Le vice-président qui avait du repousser son voyage après la décision américaine concernant Jérusalem, veut envoyer un signal aux alliés des États-Unis dans la région.

Le très pieux et très conservateur Mike Pence arrive au Proche Orient pour une tournée qui s'annonce compliquée
Le très pieux et très conservateur Mike Pence arrive au Proche Orient pour une tournée qui s'annonce compliquée © AFP / NurPhoto / Cheriss May

Le vice-président américain Mike Pence arrive au Proche Orient ce samedi pour une tournée qui l’amènera en Égypte, Jordanie et en Israël.

Initialement prévu fin décembre, le déplacement de Mike Pence avait été repoussé après l'annonce de la décision de Donald Trump de déclarer Jérusalem capitale d'Israël.

Un voyage à double lecture

À usage interne, c'est un voyage en terre sainte, un message extrêmement fort envoyé à la base de Donald Trump et à ses soutiens évangélistes pour qui la reconnaissance de Jérusalem comme capitale d'Israël était une promesse de campagne capitale.

Sur un plan plus diplomatique, ce voyage entend envoyer un signal aux alliés des États-Unis dans la région, au moment où avec les Palestiniens, les relations n'ont jamais été aussi proches de la rupture. La visite de Mike Pence, plébiscitée par les israéliens est à l'inverse perçue comme une provocation par les Palestiniens et les opinions publiques arabes. 

Pour le président palestinien Mahmoud Abbas, qui refuse de rencontrer Mike Pence, les États-Unis ne peuvent plus prétendre à jouer un quelconque rôle de médiateur dans le processus de paix. En réponse, la stratégie de la Maison blanche de geler son aide à l'UNRWA, l'agence des Nations Unies chargée des réfugiés palestiniens, ne fait que renforcer la fureur des Palestiniens. Un chantage à l'argent, vu comme un moyen de forcer les dirigeants palestiniens à s'asseoir à la table des négociations du plan de paix que Donald Trump entend proposer. 

Des palestiniens qui se sentent abandonnés par leurs pairs arabes et notamment par l'Égypte, dont le président Abdel Fattah al Sissi, grand allié des États-Unis au nom de la lutte anti-terroriste et candidat depuis ce vendredi pour un nouveau mandat à la tête de son pays, reçoit Mike Pence ce samedi.
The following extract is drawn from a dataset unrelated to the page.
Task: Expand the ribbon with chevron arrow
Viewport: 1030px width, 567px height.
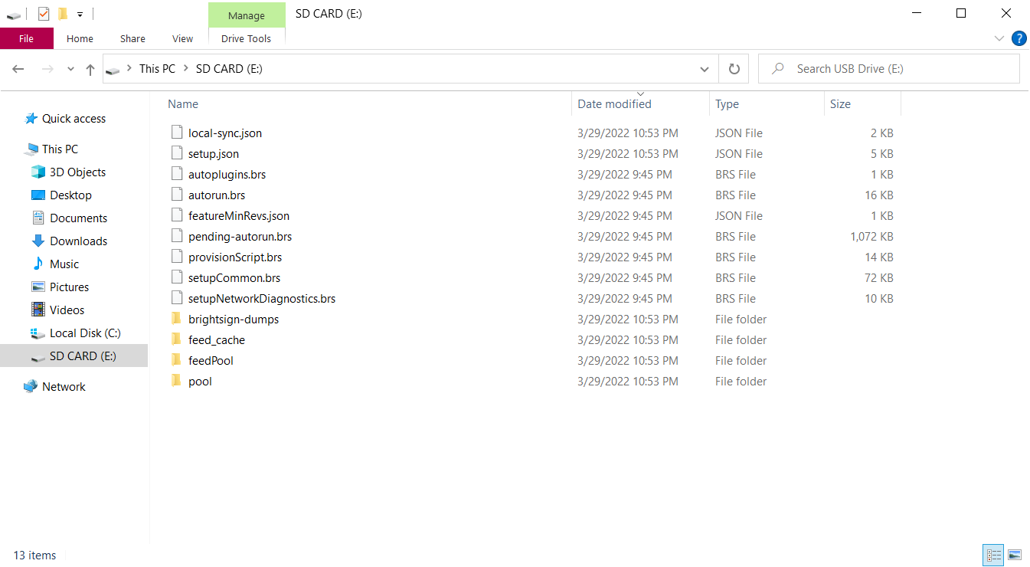Action: coord(999,38)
Un hôte très encombrant que les leaders religieux du pays, chrétiens comme musulmans, refusent eux, de rencontrer. 

Après le Caire, Mike Pence doit ensuite se rendre à Amman pour un tête-à-tête avec le roi Abdallah II.  Les 22 et 23 janvier Mike Pense sera en Israël. Au programme : une rencontre avec le Premier ministre Benjamin Netanyahu et le président Reuven Rivlin, un discours devant la Knesset, et une visite au Mur des Lamentations et au mémorial de l'Holocauste Yad Vashem.